**TASK DATA:**
══════════════════════════════
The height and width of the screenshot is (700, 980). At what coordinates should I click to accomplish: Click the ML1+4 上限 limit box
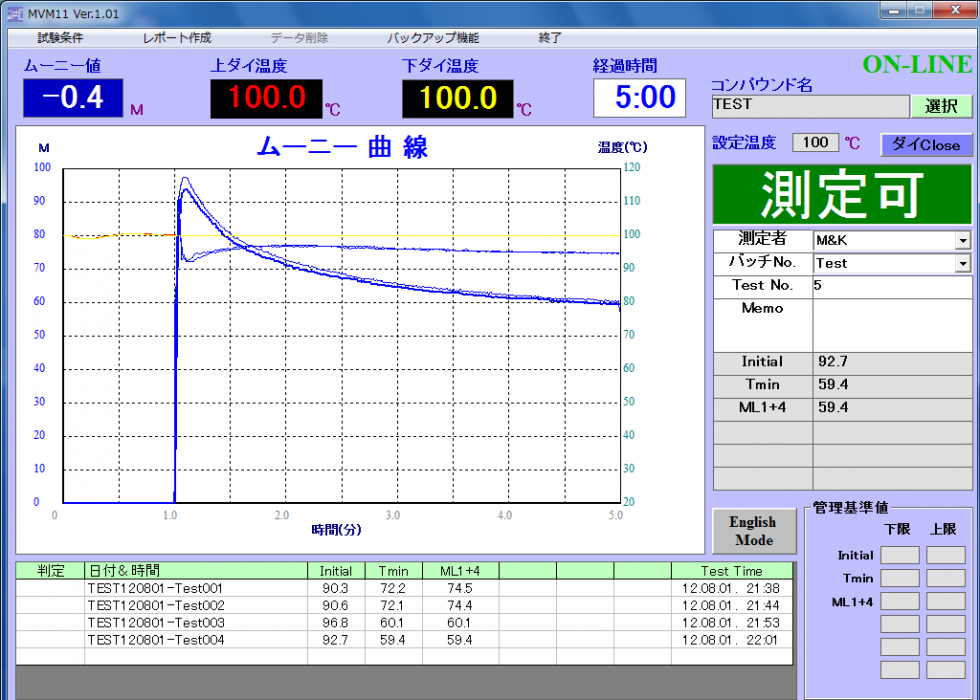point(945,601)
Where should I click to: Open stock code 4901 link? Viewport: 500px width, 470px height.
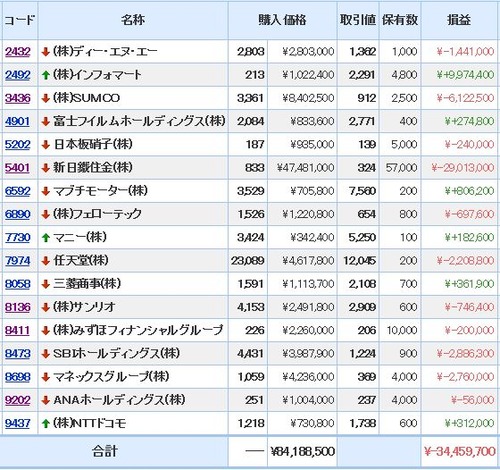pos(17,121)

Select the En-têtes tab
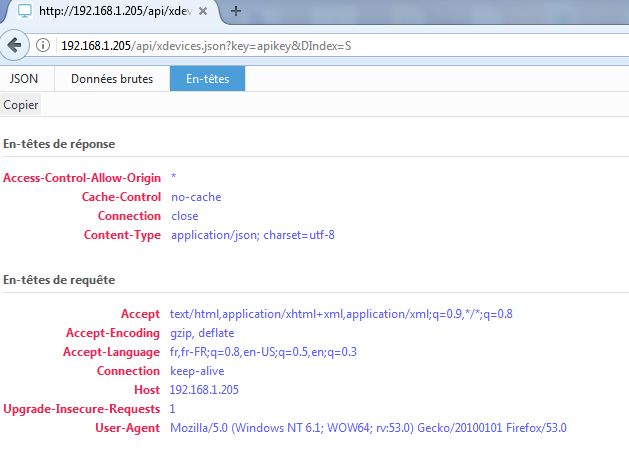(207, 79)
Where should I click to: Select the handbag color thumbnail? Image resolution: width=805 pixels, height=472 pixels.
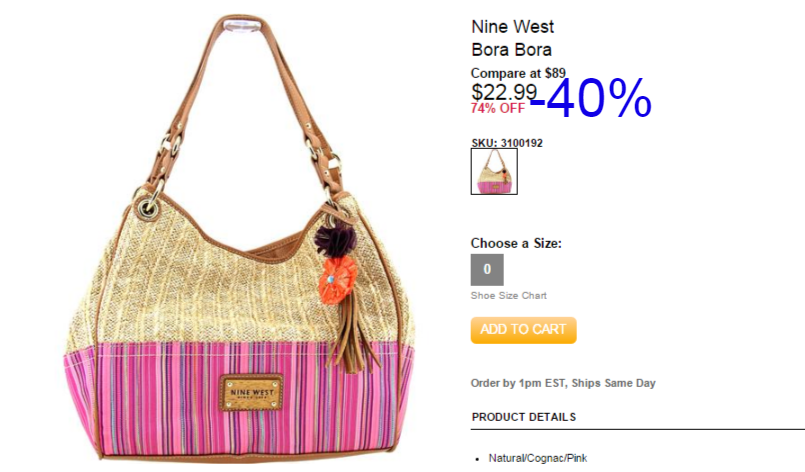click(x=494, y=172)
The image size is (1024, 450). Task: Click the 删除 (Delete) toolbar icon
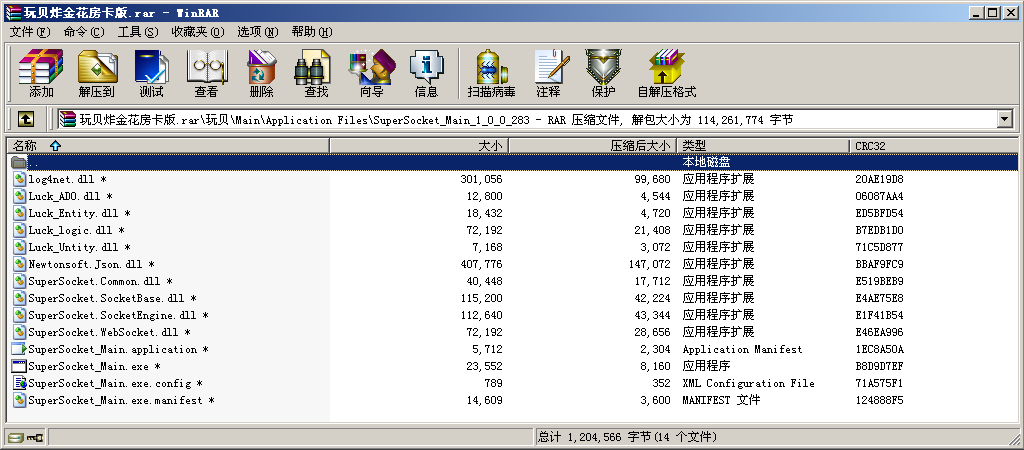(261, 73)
══════════════════════════════
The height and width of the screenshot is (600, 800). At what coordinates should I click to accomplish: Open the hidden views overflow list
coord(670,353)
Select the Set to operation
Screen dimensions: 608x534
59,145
══════════════════════════════
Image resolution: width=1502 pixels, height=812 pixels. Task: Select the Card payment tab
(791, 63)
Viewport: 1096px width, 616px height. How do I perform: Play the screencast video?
══════════════════════════════
**WORK TASK:**
Give back exactly the lines of the listing above that run from the line with "Image resolution: width=1502" to the line with "Viewport: 1096px width, 616px", inclusive.

**RESULT OF THE TASK:**
Image resolution: width=1502 pixels, height=812 pixels. Task: Select the Card payment tab
(791, 63)
Viewport: 1096px width, 616px height. How do I perform: Play the screencast video?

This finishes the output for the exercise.